JOB A: List every distinct expression in the poker blog passage that contains a dollar sign, giving each one once.

SOURCE PASSAGE:
⁂
I think the new robustness of my bankroll has helped too. Reading about Chris Halverson's all-too-familar struggles
made me think of my own recent dark times, and the advice he receive from Iggy--don't think about the money-- is both wise and hard to pull off. When you're one or two bad sessions from Tap City its hard not to be gunshy. Nervous play begets bad play, which begets more nervousness, which begets...you get the point.
Now that I've plumped out my purse, I'm not playing scared. I know that I can have a bad run and still be OK, because I'm playing low enough limits that I'll survive it. When I cracked the $200 I thought it was time to move up to the $1/$2 tables, but I really felt uncomfortable playing at those altitudes. I was intimidated, even at these modest limits, and I wasn't comfortable playing the tight-aggressive game I've been taught. I bailed and went back to my usual $.50/$1 game, and felt like that's where I belong. Maybe someday I'll bump up to higher limits, but not right now. I'll let my guts decide when it's time to play a bigger game, not my bankroll.
It's funny, as I read the PokerSavvy article, I realized that I probably couldn't tell you the limits most folks play at. I know Iggy has returned to the grind from the glamourous world of multi-limit tournaments, but I don't remember if he plays $.50/$1 or more. I know Chris plays my limit, but for the other bloggers I'm not really sure. And I don't really care too much. I find it interesting to read about folks playing bigger games, to be sure, but I wouldn't necessarily pick one blog over another because of the dollar amounts involved. It's the game that's fun. The game and talking about it, talking about the good, the bad, and the ugly. Especially the good.
⁂
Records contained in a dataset
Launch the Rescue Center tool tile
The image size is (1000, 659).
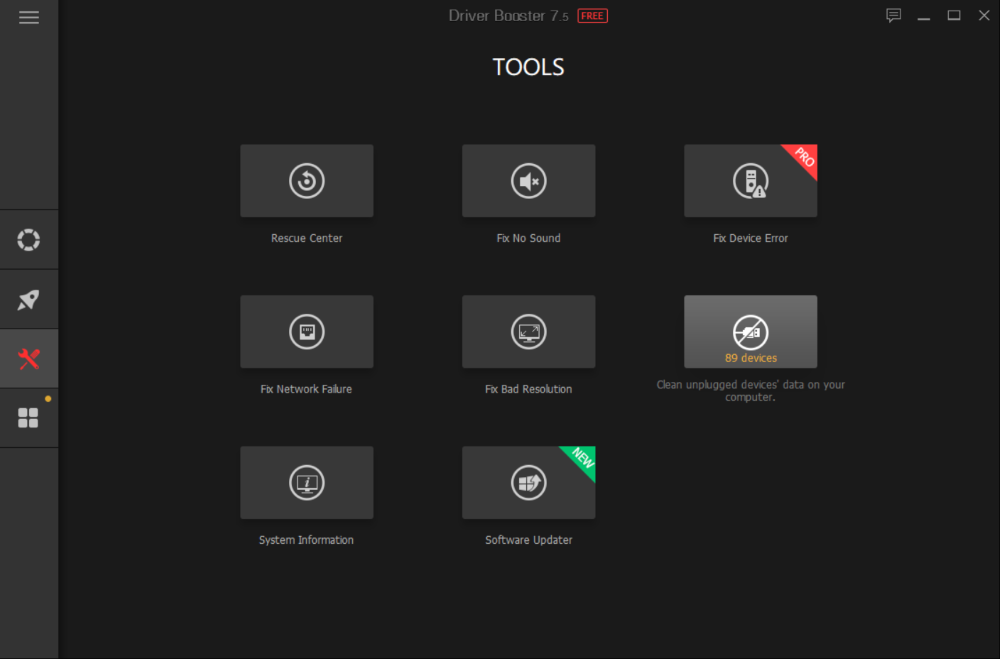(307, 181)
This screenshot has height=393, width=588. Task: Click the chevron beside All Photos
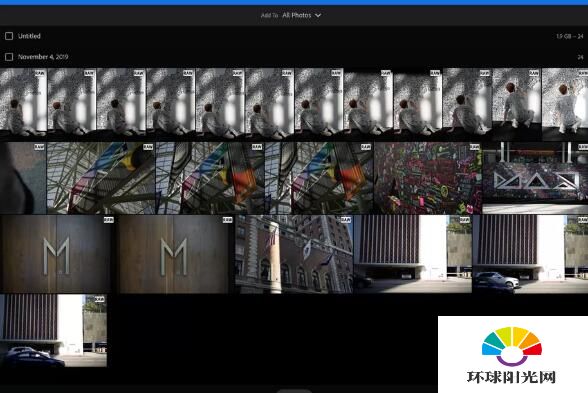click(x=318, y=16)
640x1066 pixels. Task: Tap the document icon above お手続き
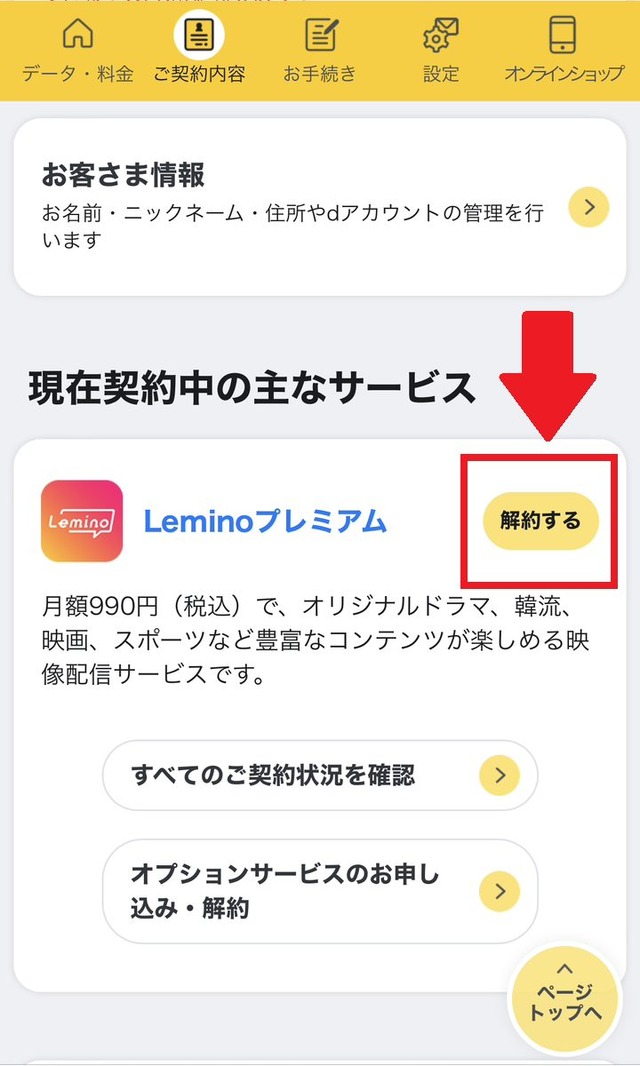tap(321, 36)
⁂
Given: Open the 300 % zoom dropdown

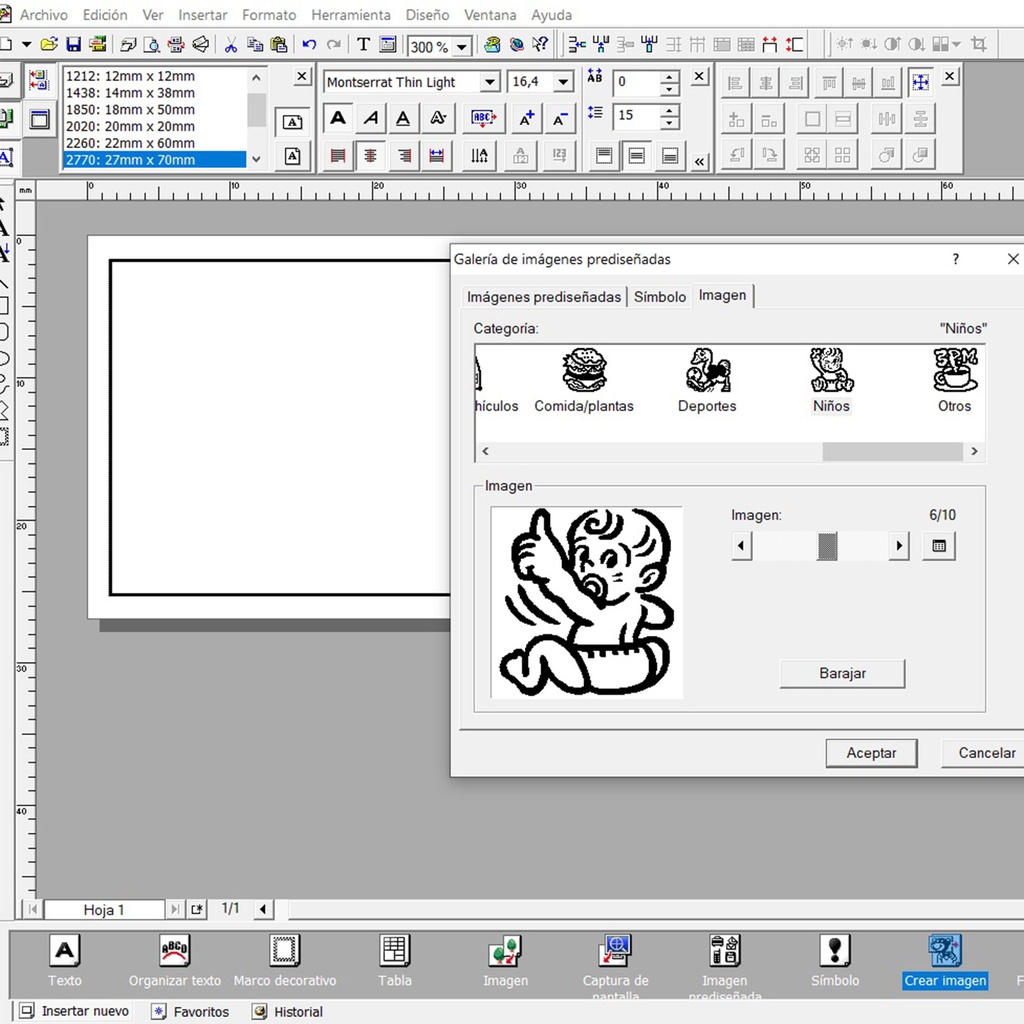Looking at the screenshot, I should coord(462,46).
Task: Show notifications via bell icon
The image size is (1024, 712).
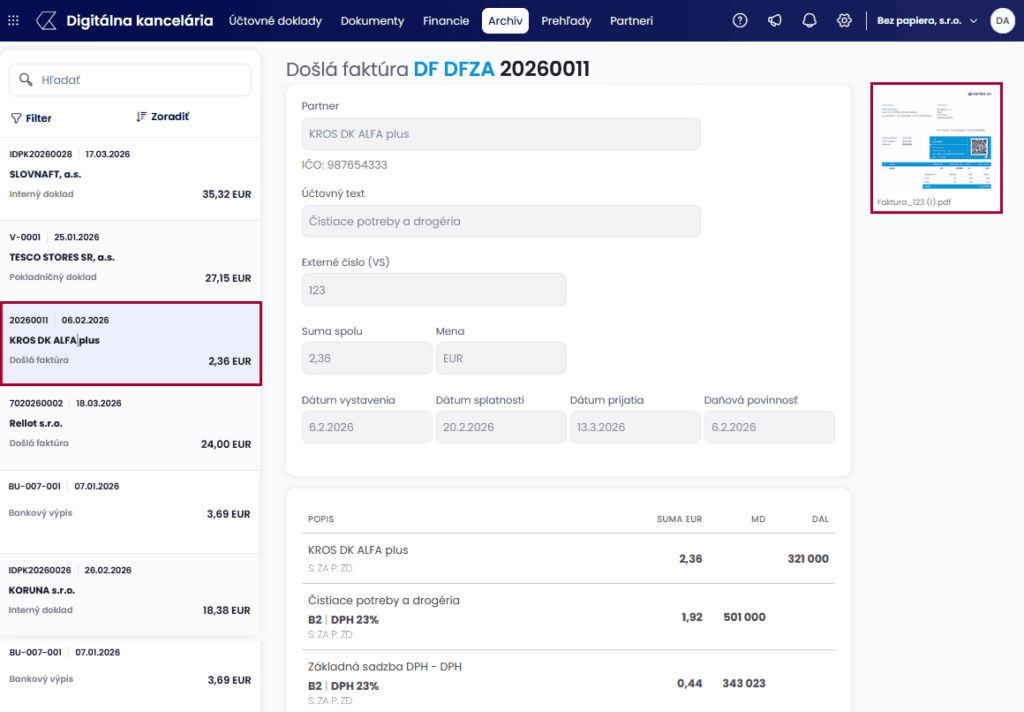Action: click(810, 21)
⁂
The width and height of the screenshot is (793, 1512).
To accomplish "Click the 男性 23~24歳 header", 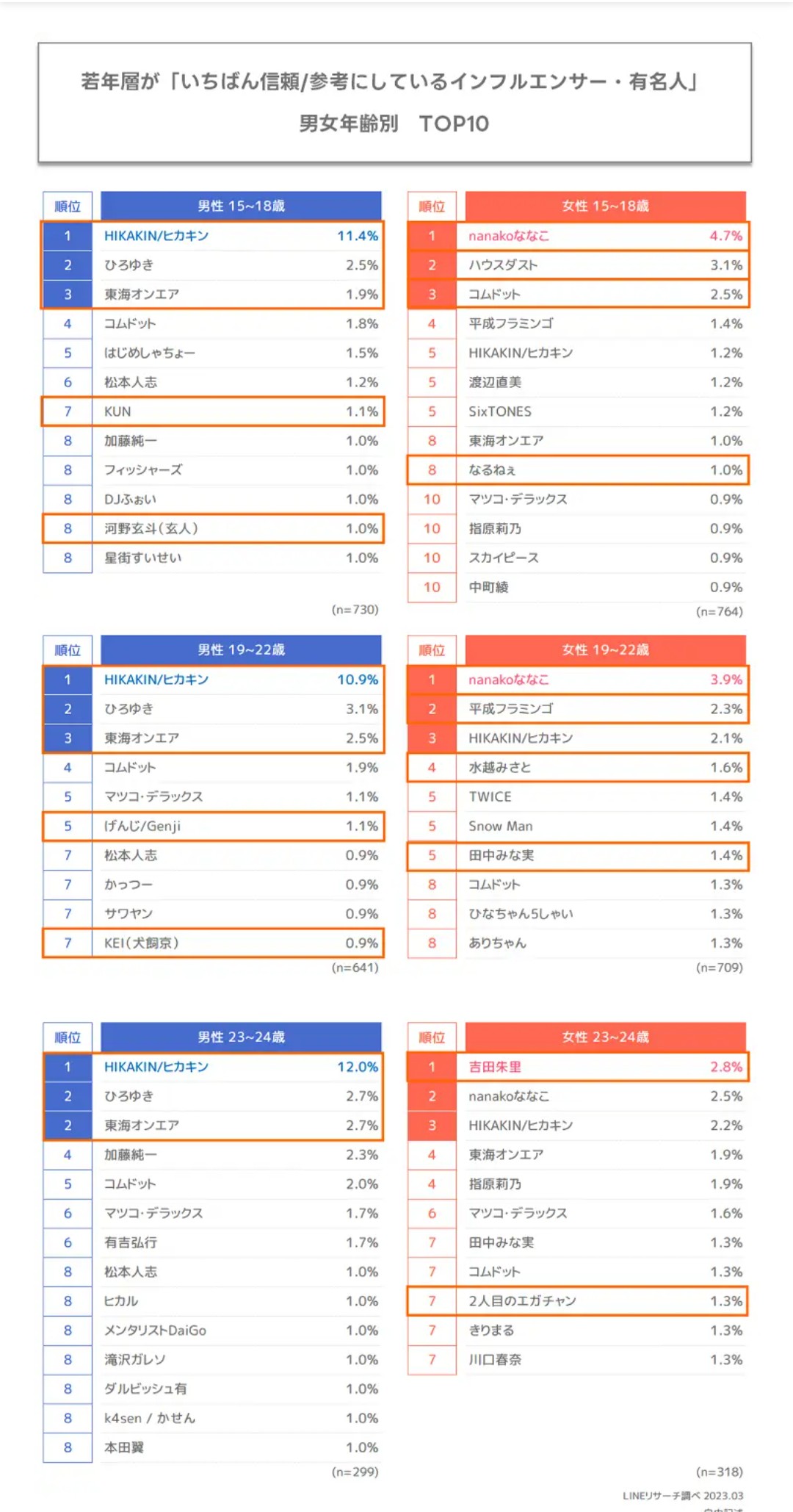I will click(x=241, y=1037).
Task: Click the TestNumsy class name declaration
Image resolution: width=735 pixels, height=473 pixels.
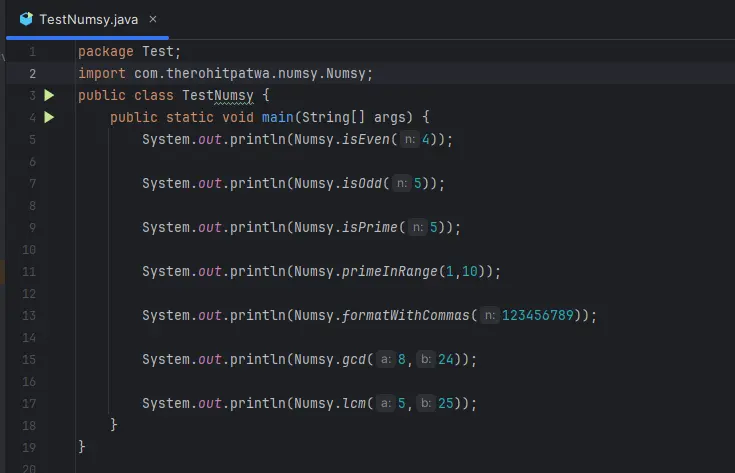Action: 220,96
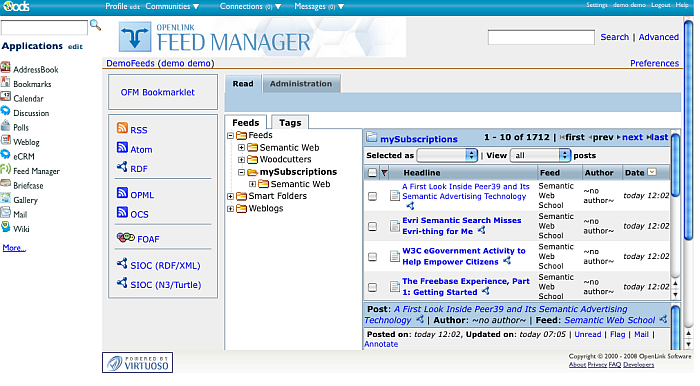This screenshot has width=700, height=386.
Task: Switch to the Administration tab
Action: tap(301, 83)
⁂
JOB B: Reproduce the records verbatim, starting at the line that contains "640x1066 pixels. Task: Tap" and ending at the line that contains "tap(321, 36)". Omit the pictures.

WRITTEN RESPONSE A:
$200
$1/$2
$.50/$1

WRITTEN RESPONSE B:
640x1066 pixels. Task: Tap the document icon above お手続き
tap(321, 36)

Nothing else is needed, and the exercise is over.